For DIY offsite backup I use crashplan. Their system lets you use their servers if you choose (for payment) but it also lets you use a remote disk you have over at a freinds house too, or one attached to your computer. I bought their software after using the free version for years. Besides being a nice automated backup system, the killer thing was the ability to backup offsite to a friends house. I do it mutually with them, each keeping the other's USB disk at our respective homes.
What's great about this is that if I do ever need to do a full backup, I don't have to try streaming it back through a soda straw over the web. I just drive the station wagon over, pick up the disk, and bring it home. Station wagons have very high bandwidth.
The disk is encrypted so no worries about peepers or what happens if my freinds computer gets broken into.
The payware version is a one time payment not a monthly fee. What you get for the payware version is more parsimonious differential backups and some other features about controlling backup times.
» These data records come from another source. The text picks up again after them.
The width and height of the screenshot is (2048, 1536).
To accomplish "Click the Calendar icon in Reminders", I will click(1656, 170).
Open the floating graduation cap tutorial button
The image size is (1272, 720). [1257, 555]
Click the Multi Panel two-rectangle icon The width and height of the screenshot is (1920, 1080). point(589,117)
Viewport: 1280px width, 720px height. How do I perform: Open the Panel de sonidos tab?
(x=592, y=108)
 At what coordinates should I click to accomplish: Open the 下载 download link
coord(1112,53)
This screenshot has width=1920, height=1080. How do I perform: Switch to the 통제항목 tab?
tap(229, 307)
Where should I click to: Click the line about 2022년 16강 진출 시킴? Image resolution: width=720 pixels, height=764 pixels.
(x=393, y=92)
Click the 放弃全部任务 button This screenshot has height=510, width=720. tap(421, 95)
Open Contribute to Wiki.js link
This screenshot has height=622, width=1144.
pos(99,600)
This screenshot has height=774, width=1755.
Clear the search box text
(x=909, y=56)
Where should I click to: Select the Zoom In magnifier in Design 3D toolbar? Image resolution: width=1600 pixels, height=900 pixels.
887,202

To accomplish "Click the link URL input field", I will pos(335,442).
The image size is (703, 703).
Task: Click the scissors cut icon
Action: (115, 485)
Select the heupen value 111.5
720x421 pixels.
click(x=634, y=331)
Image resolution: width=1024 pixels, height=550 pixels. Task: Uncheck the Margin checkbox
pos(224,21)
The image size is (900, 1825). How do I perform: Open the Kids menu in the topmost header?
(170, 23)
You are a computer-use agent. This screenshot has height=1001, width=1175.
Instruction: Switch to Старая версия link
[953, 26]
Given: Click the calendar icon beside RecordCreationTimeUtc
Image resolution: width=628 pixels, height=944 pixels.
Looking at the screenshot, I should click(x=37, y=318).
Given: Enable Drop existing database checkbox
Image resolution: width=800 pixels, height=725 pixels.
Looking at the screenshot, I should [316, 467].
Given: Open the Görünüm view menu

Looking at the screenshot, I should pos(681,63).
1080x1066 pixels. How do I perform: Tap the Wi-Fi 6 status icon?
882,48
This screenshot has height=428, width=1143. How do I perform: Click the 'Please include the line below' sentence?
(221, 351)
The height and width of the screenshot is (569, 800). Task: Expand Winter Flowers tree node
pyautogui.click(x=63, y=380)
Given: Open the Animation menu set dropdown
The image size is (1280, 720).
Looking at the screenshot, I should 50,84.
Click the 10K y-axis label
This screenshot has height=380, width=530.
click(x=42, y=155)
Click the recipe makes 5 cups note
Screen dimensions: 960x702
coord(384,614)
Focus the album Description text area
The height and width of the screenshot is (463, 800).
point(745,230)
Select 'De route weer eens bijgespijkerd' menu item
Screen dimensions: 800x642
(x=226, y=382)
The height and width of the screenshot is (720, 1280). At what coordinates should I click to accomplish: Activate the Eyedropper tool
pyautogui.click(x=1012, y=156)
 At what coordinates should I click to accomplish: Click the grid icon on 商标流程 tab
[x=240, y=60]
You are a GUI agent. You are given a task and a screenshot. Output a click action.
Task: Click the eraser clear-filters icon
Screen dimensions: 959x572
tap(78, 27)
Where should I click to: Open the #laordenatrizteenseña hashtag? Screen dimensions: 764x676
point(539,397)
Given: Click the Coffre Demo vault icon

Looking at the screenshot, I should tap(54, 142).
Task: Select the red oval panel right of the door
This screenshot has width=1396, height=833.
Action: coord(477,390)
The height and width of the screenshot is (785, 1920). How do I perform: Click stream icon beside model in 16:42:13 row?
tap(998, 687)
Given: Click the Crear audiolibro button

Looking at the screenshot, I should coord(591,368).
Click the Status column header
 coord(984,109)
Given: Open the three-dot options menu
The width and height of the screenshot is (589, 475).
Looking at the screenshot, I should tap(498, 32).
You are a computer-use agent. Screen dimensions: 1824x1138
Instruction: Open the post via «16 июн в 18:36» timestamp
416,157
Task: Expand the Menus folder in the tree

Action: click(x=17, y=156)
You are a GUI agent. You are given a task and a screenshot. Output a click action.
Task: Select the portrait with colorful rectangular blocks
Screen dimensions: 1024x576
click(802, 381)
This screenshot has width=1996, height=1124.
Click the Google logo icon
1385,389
The software has gotten much better over the years too. Early on my complaint was the java bloated itself out to huge memory sizes over time. But now I don't even notice it is running.
Anytime I need to do a bigger than normal backup, I go get the disk and attach it locally, then take it back. That only happens when there's an unusual event. For example, if I make a major change in the structure of my file system, copy everything to a new disk or do something that touches all the files, then this could, in most backup systems, trigger a level 0 backup. So when that happens it's much easier to get things up to date then with any on-the-net storage system.